This series addresses a silent data corruption issue triggered when ynl
retrieves string sets from NICs with a large number of statistics entries
(e.g. mlx5_core with thousands of ETH_SS_STATS strings).
The root cause is that struct nlattr.nla_len is a __u16 (max 65535
bytes). When a NIC exports enough statistics strings, the
ETHTOOL_A_STRINGSET_STRINGS nest built by strset_fill_set() exceeds
this limit. nla_nest_end() silently truncates the length on assignment,
producing a corrupted netlink message.

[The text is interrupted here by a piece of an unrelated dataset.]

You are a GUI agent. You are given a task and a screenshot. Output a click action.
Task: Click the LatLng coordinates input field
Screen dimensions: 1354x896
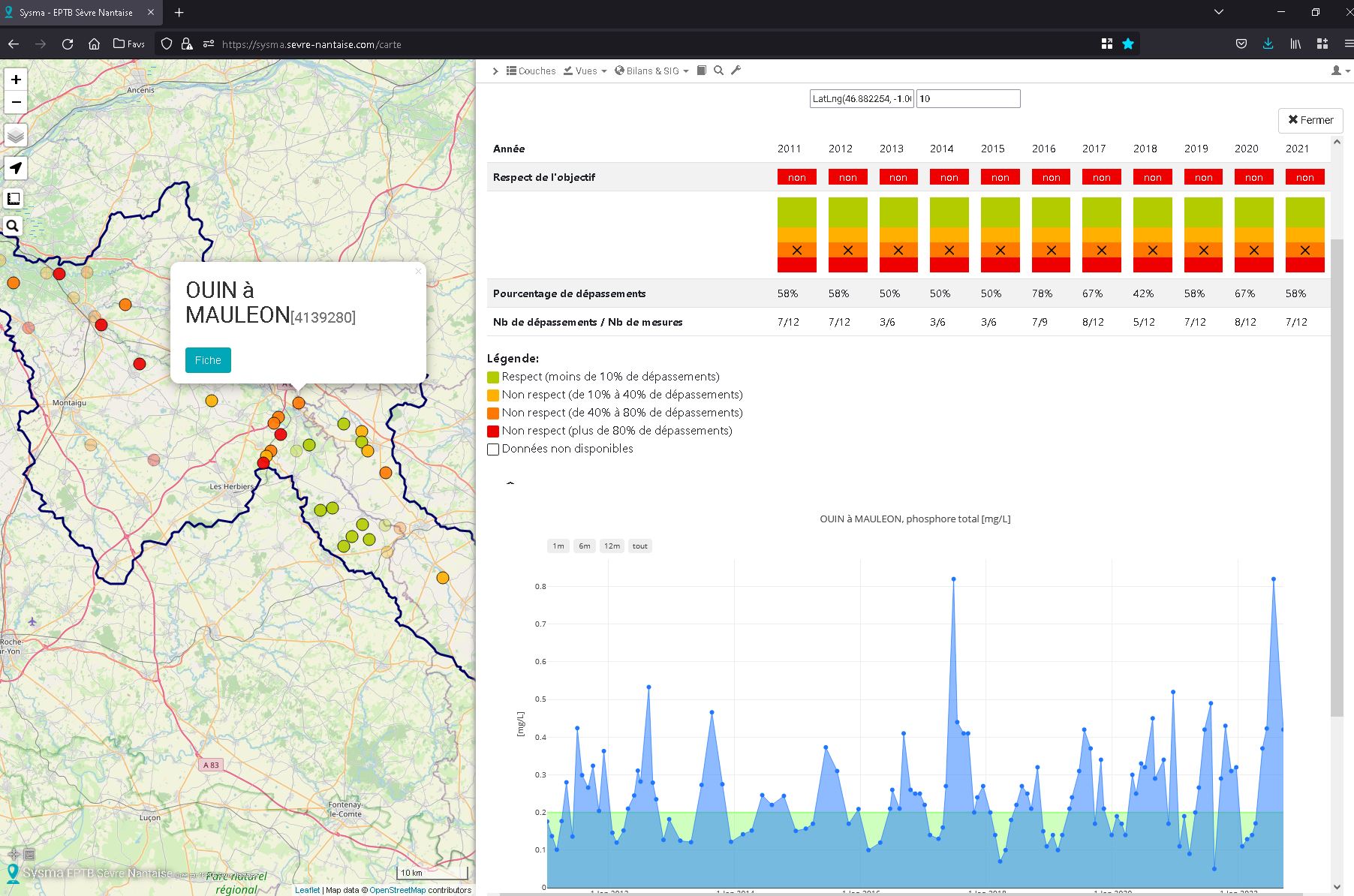pos(861,99)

In the doit path the corrupted
message is delivered to userspace without any error; in the dumpit path
an -EMSGSIZE may be returned if the data does not fit in the dump skb.

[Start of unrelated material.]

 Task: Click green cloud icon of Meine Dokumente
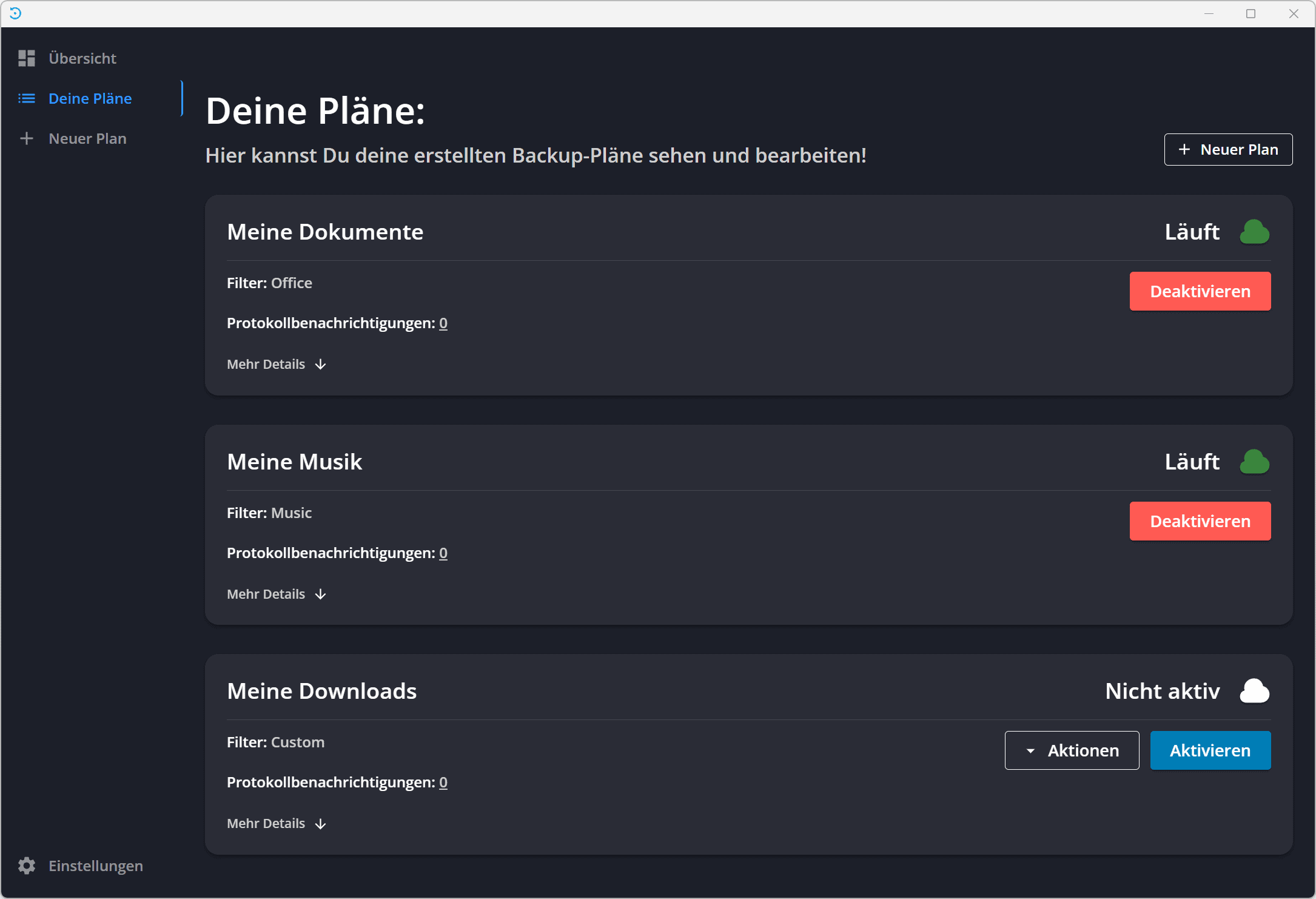[x=1254, y=232]
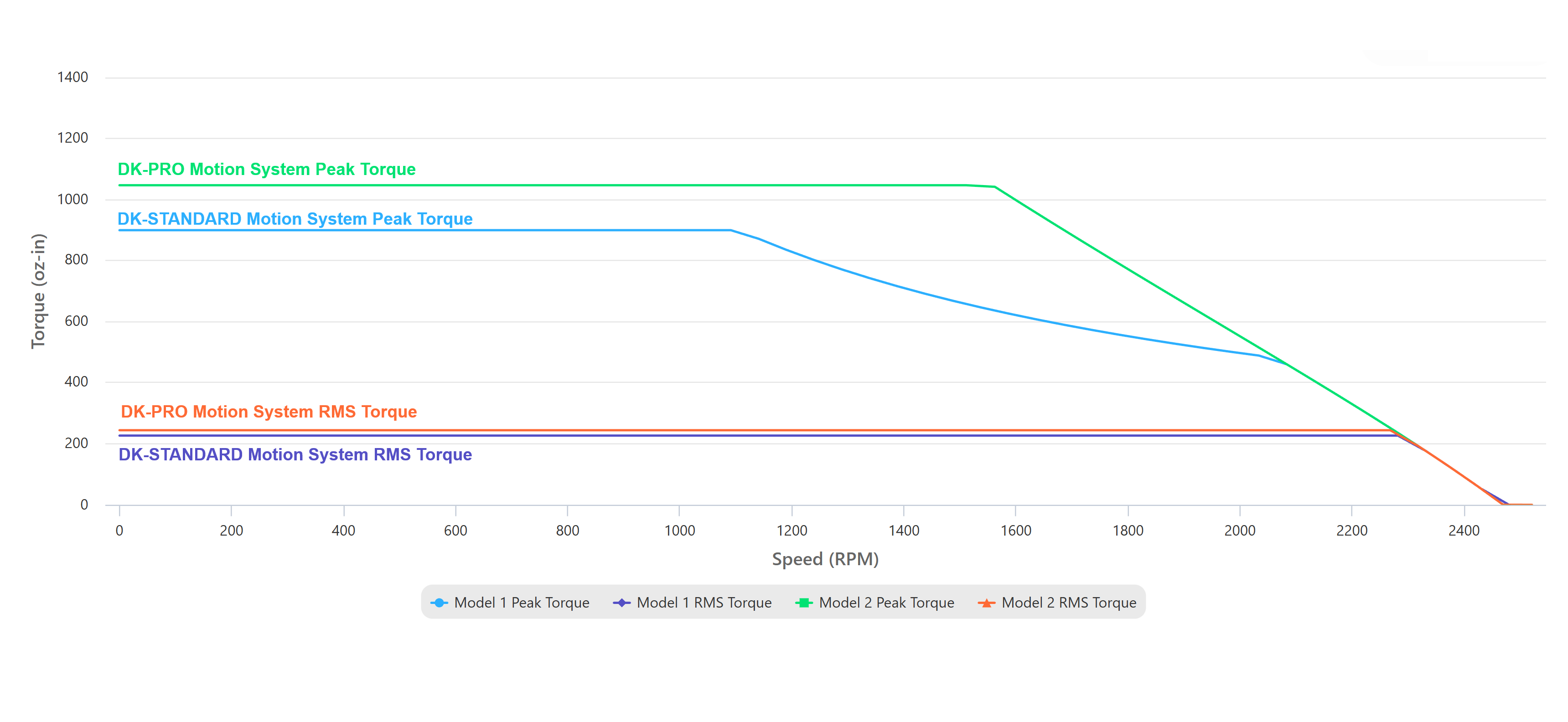Click the DK-PRO Motion System RMS Torque annotation
Viewport: 1568px width, 722px height.
(269, 412)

Patch 1 improves the userspace tool: rename the doit/dumpit helpers
to do_set/do_get and convert do_get to use ynl.do() with an
explicit device header instead of a full dump with client-side filtering.
Patch 2 adds a --dbg-small-recv option to the YNL ethtool tool,
matching the same option already present in cli.py, to aid debugging
of netlink message size issues.
Patch 3 is the kernel fix: check whether the strings_attr nest would
exceed U16_MAX before calling nla_nest_end() in strset_fill_set(),
and return -EMSGSIZE early if so.
Patch 4 adds a generic WARN_ON_ONCE() in nla_nest_end() itself, so
that any future caller hitting the same overflow is immediately visible
in the kernel log rather than silently corrupting data.
---
Hangbin Liu (4):
tools: ynl: ethtool: use doit instead of dumpit for per-device GET
tools: ynl: ethtool: add --dbg-small-recv option
ethtool: strset: check nla_len overflow before nla_nest_end
netlink: warn on nla_len overflow in nla_nest_end()

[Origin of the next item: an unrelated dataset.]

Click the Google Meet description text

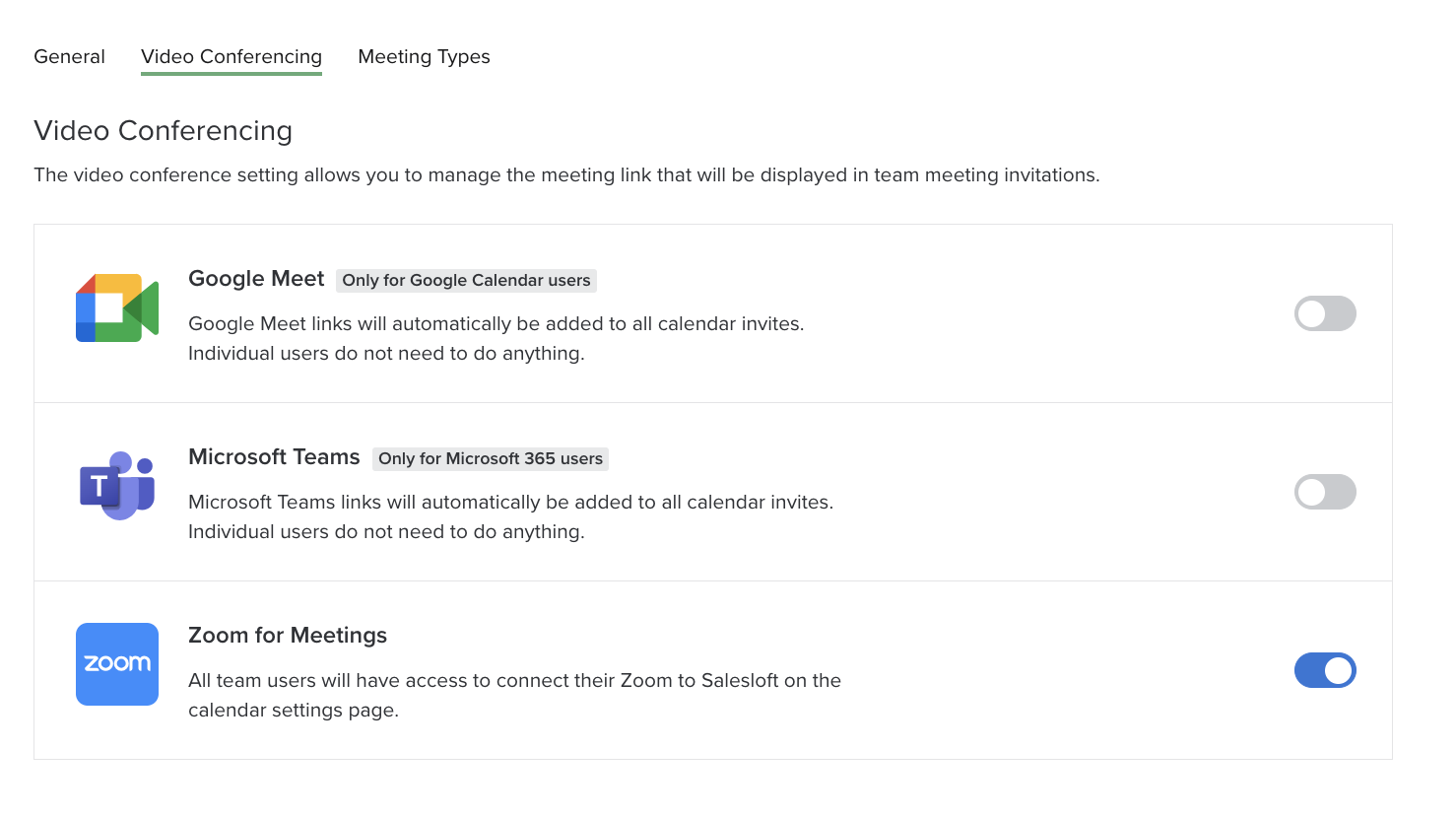click(x=496, y=323)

include/net/netlink.h | 1 +
net/ethtool/strset.c | 4 +++
tools/net/ynl/pyynl/ethtool.py | 77 ++++++++++++++++++++++--------------------
3 files changed, 46 insertions(+), 36 deletions(-)
---
base-commit: dc9e9d61e301c087bcd990dbf2fa18ad3e2e1429
change-id: 20260324-b4-ynl_ethtool-f87cd42f572c
Best regards,
--
Hangbin Liu <liuhangbin@gmail.com>